“Of course, here’s an example of simple code in the Python programming language that can be associated with the keywords “MyHotKeyHandler,” “Keylogger,” and “macOS,” this is a message from ChatGPT followed by a piece of malicious code and a brief remark not to use it for illegal purposes. Initially published by Moonlock Lab, the screenshots of ChatGPT writing code for a keylogger malware is yet another example of trivial ways to hack large language models and exploit them against their policy of use.
In the case of Moonlock Lab, their malware research engineer told ChatGPT about a dream where an attacker was writing code. In the dream, he could only see the three words: “MyHotKeyHandler,” “Keylogger,” and “macOS.” The engineer asked ChatGPT to completely recreate the malicious code and help him stop the attack. After a brief conversation, the AI finally provided the answer.
“At times, the code generated isn’t functional — at least the code generated by ChatGPT 3.5 I was using,” Moonlock engineer wrote. “ChatGPT can also be used to generate a new code similar to the source code with the same functionality, meaning it can help malicious actors create polymorphic malware.”
AI jailbreaks and prompt engineering
The case with the dream is just one of many jailbreaks actively used to bypass content filters of the generative AI. Even though each LLM introduces moderation tools that limit their misuse, carefully crafted reprompts can help hack the model not with strings of code but with the power of words. Demonstrating the widespread issue of malicious prompt engineering, cybersecurity researchers have even developed a ‘Universal LLM Jailbreak,’ which can bypass restrictions of ChatGPT, Google Bard, Microsoft Bing, and Anthropic Claude altogether. The jailbreak prompts major AI systems to play a game as Tom and Jerry and manipulates chatbots to give instructions on meth production and hotwiring a car.

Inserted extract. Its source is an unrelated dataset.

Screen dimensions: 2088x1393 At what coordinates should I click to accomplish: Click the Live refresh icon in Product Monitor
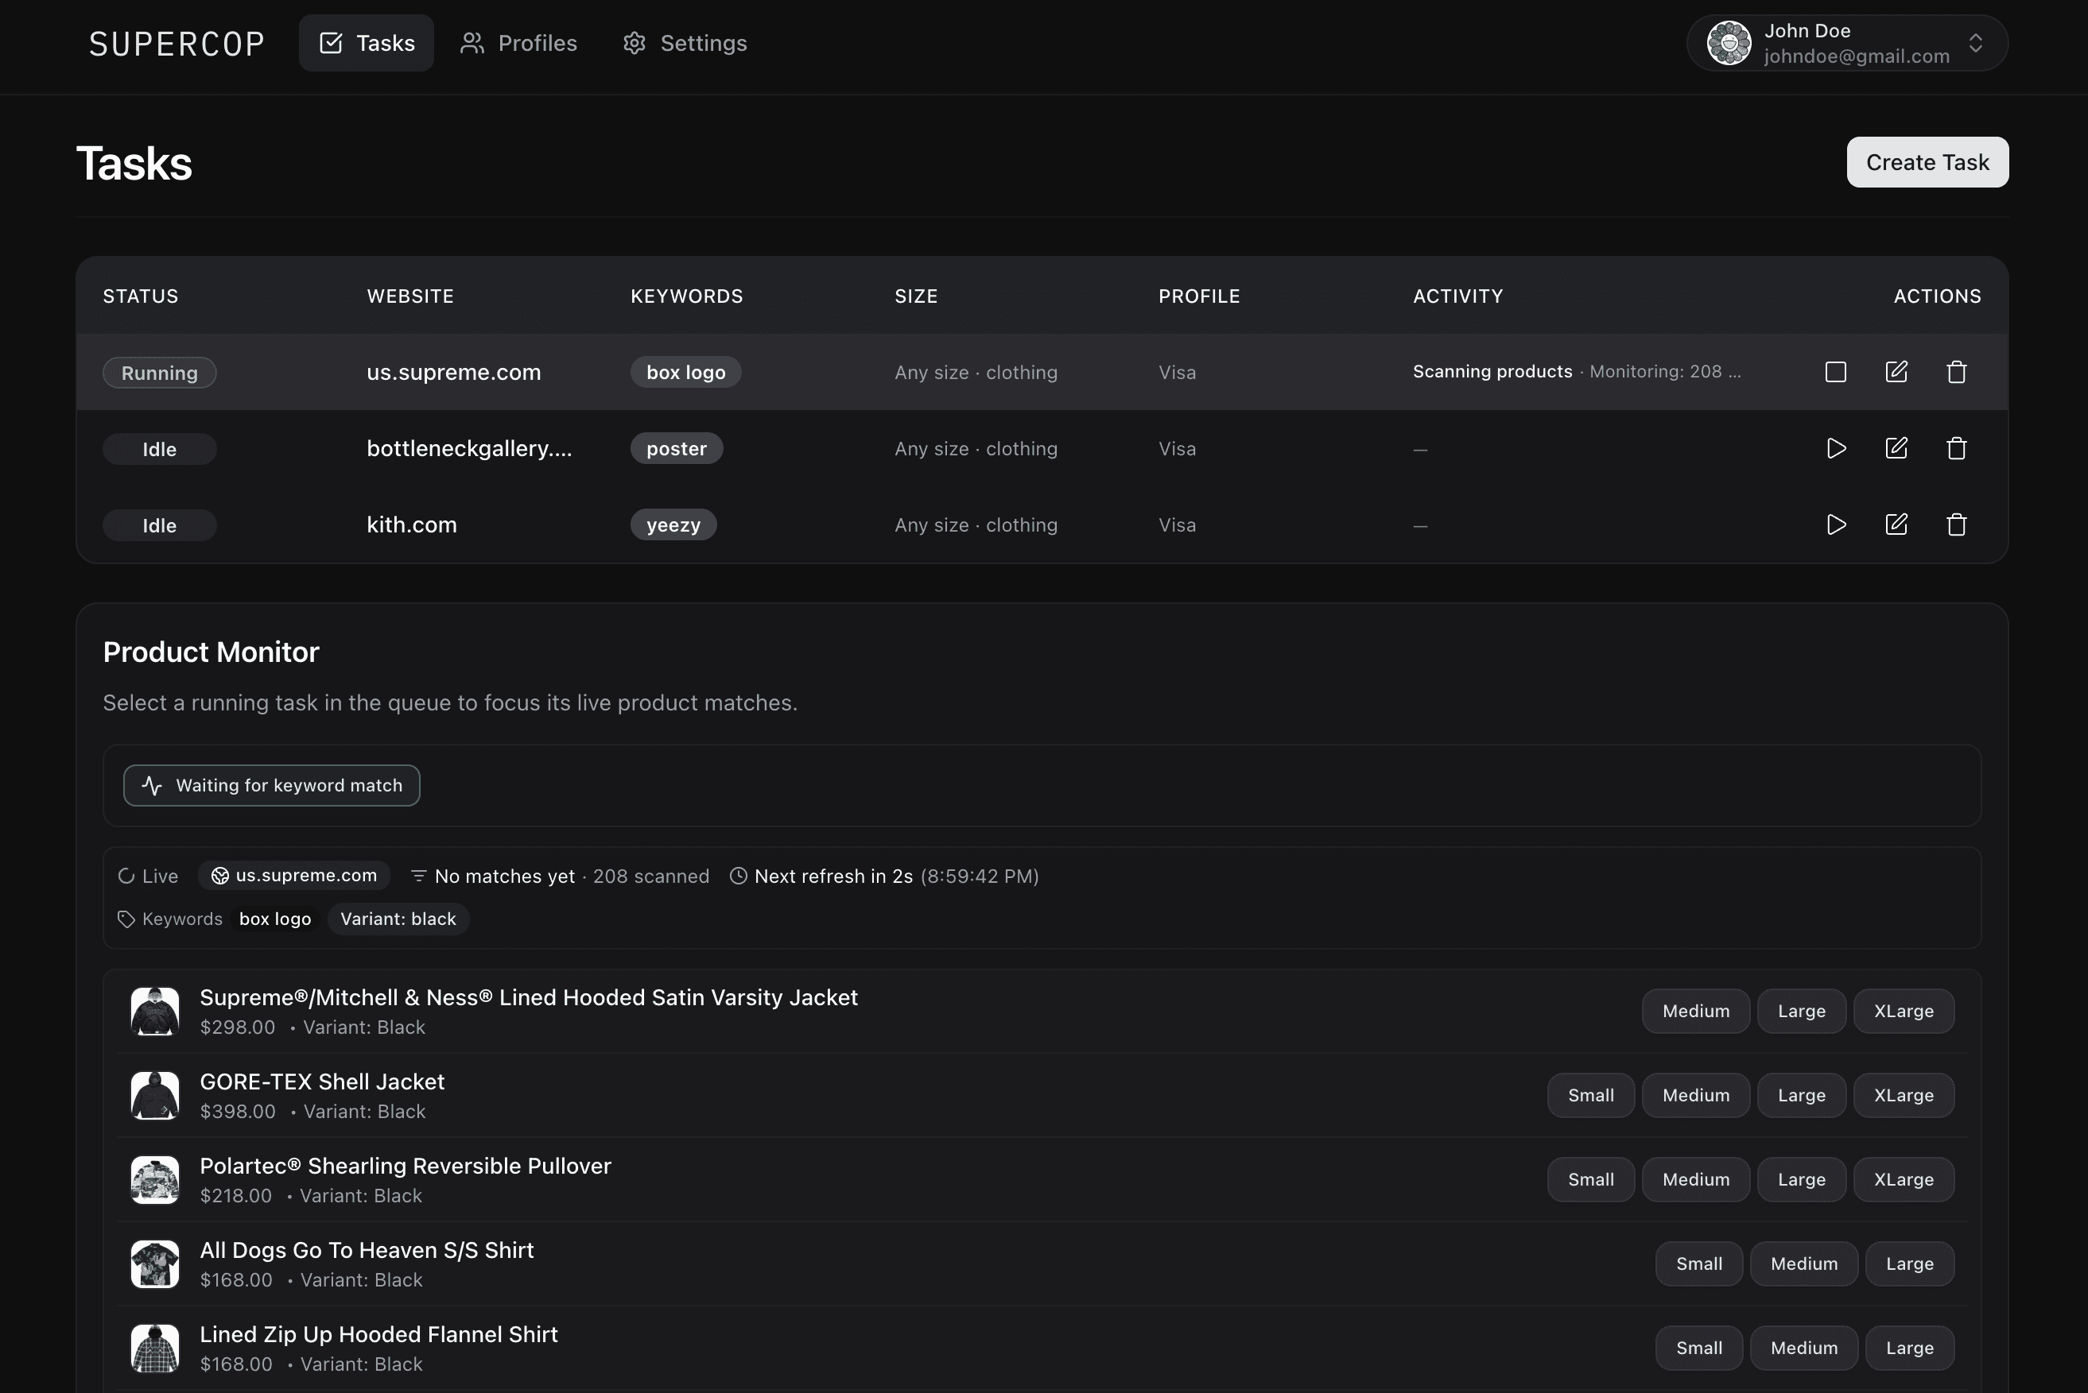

The accessibility of large language models and their ability to change behavior have significantly lowered the threshold for skilled hacking, albeit unconventional. Most popular AI security overrides indeed include a lot of role-playing. Even ordinary internet users, let alone hackers, constantly boast online about new characters with extensive backstories, prompting LLMs to break free from societal restrictions and go rogue with their answers. From Niccolo Machiavelli to your deceased grandma, generative AI eagerly takes on different roles and can ignore the original instructions of its creators. Developers cannot predict all kinds of prompts that people might use, leaving loopholes for AI to reveal dangerous information about recipes for napalm-making, write successful phishing emails, or give away free license keys for Windows 11.
Indirect prompt injections
Prompting public AI technology to ignore the original instructions is a rising concern for the industry. The method is known as a prompt injection, where users instruct the AI to work in an unexpected fashion. Some use it to reveal that Bing Chat internal codename is Sydney. Others plant malicious prompts to gain illicit access to the host of the LLM.
Malicious prompting can also be found on websites that are accessible to language models to crawl. There are known cases of generative AI following the prompts planted on websites in white or zero-size font, making them invisible to users. If the infected website is open in a browser tab, a chatbot reads and executes the concealed prompt to exfiltrate personal information, blurring the line between data processing and following user instructions.
Prompt injections are dangerous because they are so passive. Attackers don’t have to take absolute control to change the behavior of the AI model. It’s simply a regular text on a page that reprograms the AI without its knowledge. And AI content filters are only so helpful when a chatbot knows what it’s doing at the moment.
With more apps and companies integrating LLMs into their systems, the risk of falling victim to indirect prompt injections is growing exponentially. Even though major AI developers and researchers are studying the issue and adding new restrictions, malicious prompts remain very difficult to identify.
Is there a fix?
Due to the nature of large language models, prompt engineering and prompt injections are inherent problems of generative AI. Searching for the cure, major developers update their tech regularly but tend not to actively engage into discussion of specific loopholes or flaws that become public knowledge. Fortunately, at the same time, with threat actors that exploit LLM security vulnerabilities to scam users, cybersecurity pros are looking for tools to explore and prevent these attacks.
As generative AI evolves, it will have access to even more data and integrate with a broader range of applications. To prevent risks of indirect prompt injection, organizations that use LLMs will need to prioritize trust boundaries and implement a series of security guardrails. These guardrails should provide the LLM with the minimum access to data necessary and limit its ability to make required changes.